AI (your email)
The email was quite passionate. It's clear that those of you opposed to AI don't want to read about it, so I'll label AI posts the way I do political posts (how long has it been since I mentioned that jack-booted thugs are running the country now?).
Some excerpts from your email:
1.
I’d be more comfortable with the conversations around AI if we just called it what it ACTUALLY is - plagiarism engines.
The reason I want to use that term is that dialogue and debate about "AI" obfuscates the trade off we are making by embracing or legitimizing these tools... By calling it "AI" we are invoking some sci-fi thing where the "consequence" is "maybe it gets smarter than us someday", which is not how LLMs or any of this actually work. Progress in all forms typically comes with consequences for segments of the populace but being realistic about what those consequences are is important.
I don't agree that "maybe it gets smarter than us someday" is not how an LLM works. It's impossible to define those terms, which makes it an impossible statement to evaluate. What can be said, with absolute certainty, is that these models have made stunning leaps forward in the last 24 months, increasing their utility substantially. Does it mean they'll ever be smarter than humans? I don't know. Do they need to be?
2.
I do want to question your assertion that there's no putting it back. I don't think that's true at all. There are lots of technologies that we, as a society, have decided to put back once the harms of them has become clear. Leaded gasoline, asbestos, there have been lots of cases where we as a society have decided that the harms of something outweigh the benefits, and have regulated those technologies very closely or eliminated them altogether (again, through regulation).
And you might think something like leaded gasoline is a silly comparison, but I actually think there's a real comparison to be made there. In particular, LLMs have huge negative externalities, ones which in my opinion very much outweigh the benefits they provide. A lot of that is environmental, yes, although it remains to be seen whether some of the much scaled down models people have been toying with have value. But the negative impact of destruction of the creative commons, as well as the pollution of our public spaces (through spam, inauthentic content, etc.). We have restricted technologies in the past because those costs were unacceptable, and I authentically believe that that is true of large-scale LLMs.
Leaded gasoline, and asbestos, to me, are not the best examples to use, because in both cases there were clear and well-defined health risks. The health risks of LLMs, through increased use of electricity, are more difficult to define. And there's no guarantee that energy usage doesn't go down in the future, given that personal computers will be able to run these models locally at some point.
The destruction of the creative commons is a much more significant objection. There is no question that this will change the production of creative comment in enormous ways. However--so was the printing press. So were computers. So was digital art and digital editing tools for photographs. Those all altered the creative commons, but didn't manage to destroy it. LLMs will also result in alteration, not obliteration.

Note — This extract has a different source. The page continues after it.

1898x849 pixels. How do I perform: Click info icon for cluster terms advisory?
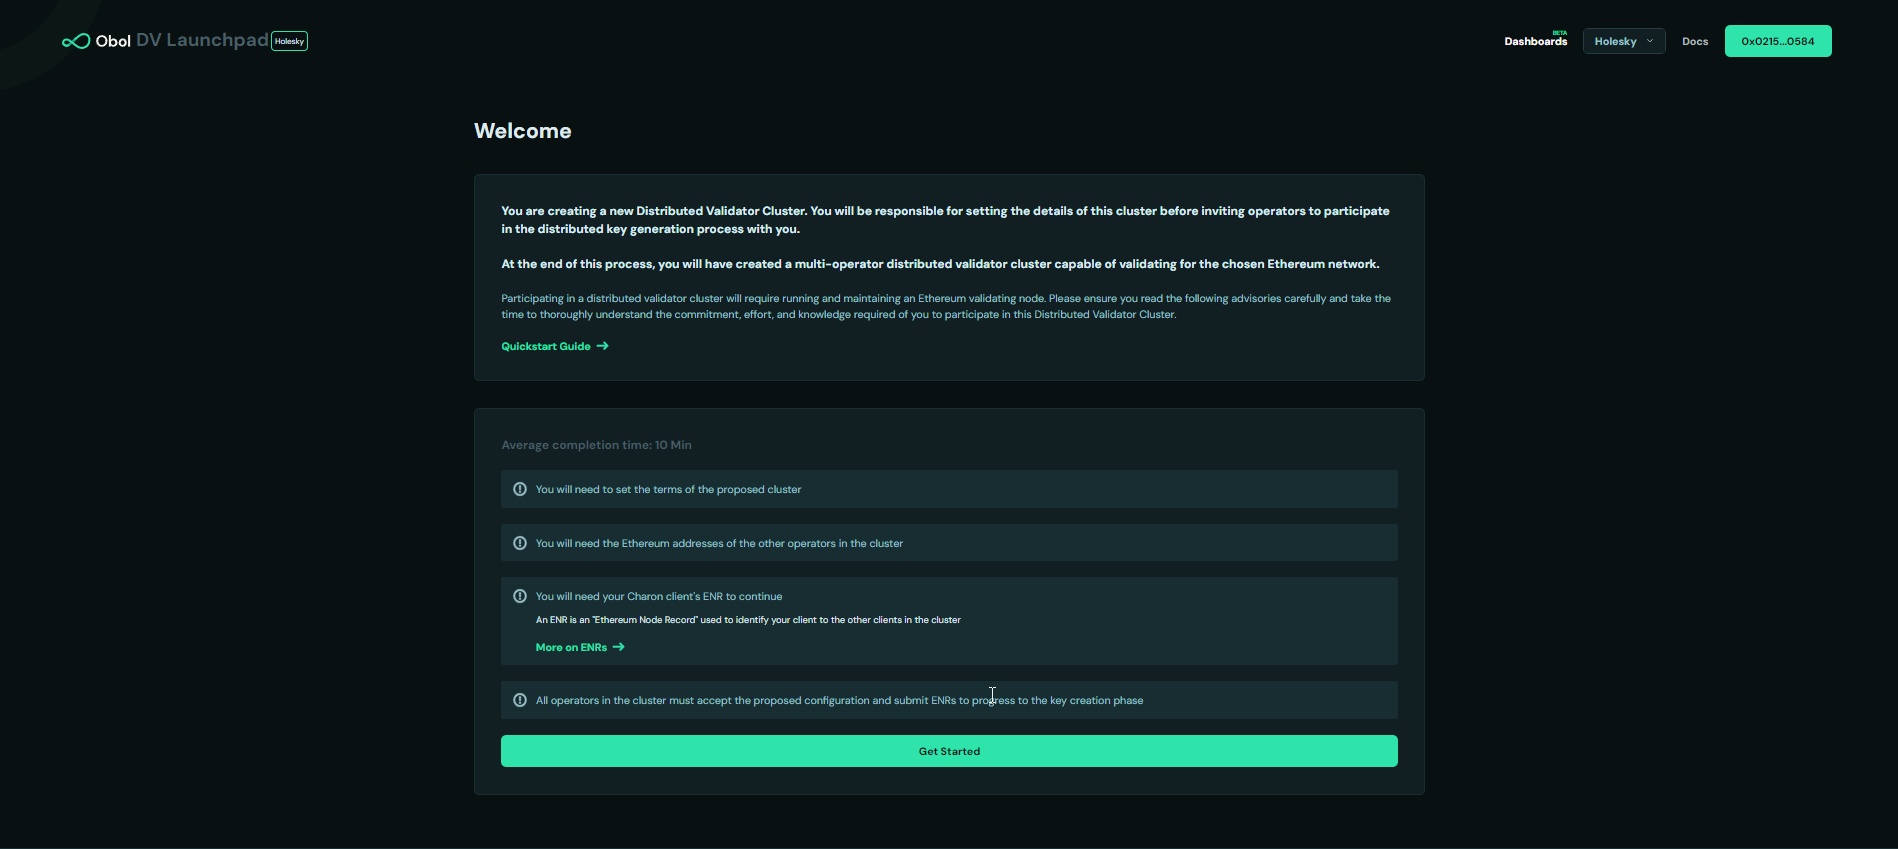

On the other hand, not everyone was upset about AI:
3.
I don't want to say that the various fears / qualms / dire warnings about A.I. are baseless -- because I don't think that they are -- but that this is yet another chapter in a very thick book called "Progress - Like It or Lump It". Has mankind ever even tried to evaluate the long-term effects of adopting a technology, much less predicting those effects anywhere near accurately, and then turned away? I can't think of any examples thereof.
Every tech advance in history has displaced workers, because it lowered expenses. People don't have jobs tilling the fields these days, so much, or raising oxen, smithing horseshoes, manufacturing horse carriages, photographic film, cameras, etc. It's not that this is good or bad, per se: you can argue about if it's good or bad, if you like, but that doesn't change the fact that this is what has happened in the past, what is happening now, and what will happen in the future. Complaints about it strike me as similar to the "kids these days" comments from Plato.
And in-between:
4.
From my perspective (using it since it came out, more and more, and seeing the steady progress), I think it's encompassing too many fields (basically, any field) to create constraints for its use. It drastically changes our societies, as we speak. What is a university grade worth today? Why hire a junior to fill out an Excel sheet when an AI agent can do this instantly? It is an amazing tool for us who lived a time when information was somewhat rare, because that led us to have brains that are optimized to search and be curious. It is not an amazing tool for generations who grew up with an infinite supply of internet and videos, because their brains haven't been used to focus and look for something. They're saturated, all the time. If there's a constraint, it should be with young adults but I imagine that it is not happening anytime soon.
This is hugely important: what will these models do to the ability of young people to think? Does anyone ponder anything, or just reflexively look it up? It already happens with the Internet, but this is the same effect writ large. I've written about the danger of social media and the Internet in stifling of our ability to create and instead turning us into absorption machines. There's a real danger that LLMs make this worse.
Does that mean we can stop it? No. And it doesn't mean there still won't be incredible original, transformative creative works. It just means we know this will have an effect, and we're not sure how profound that impact will be.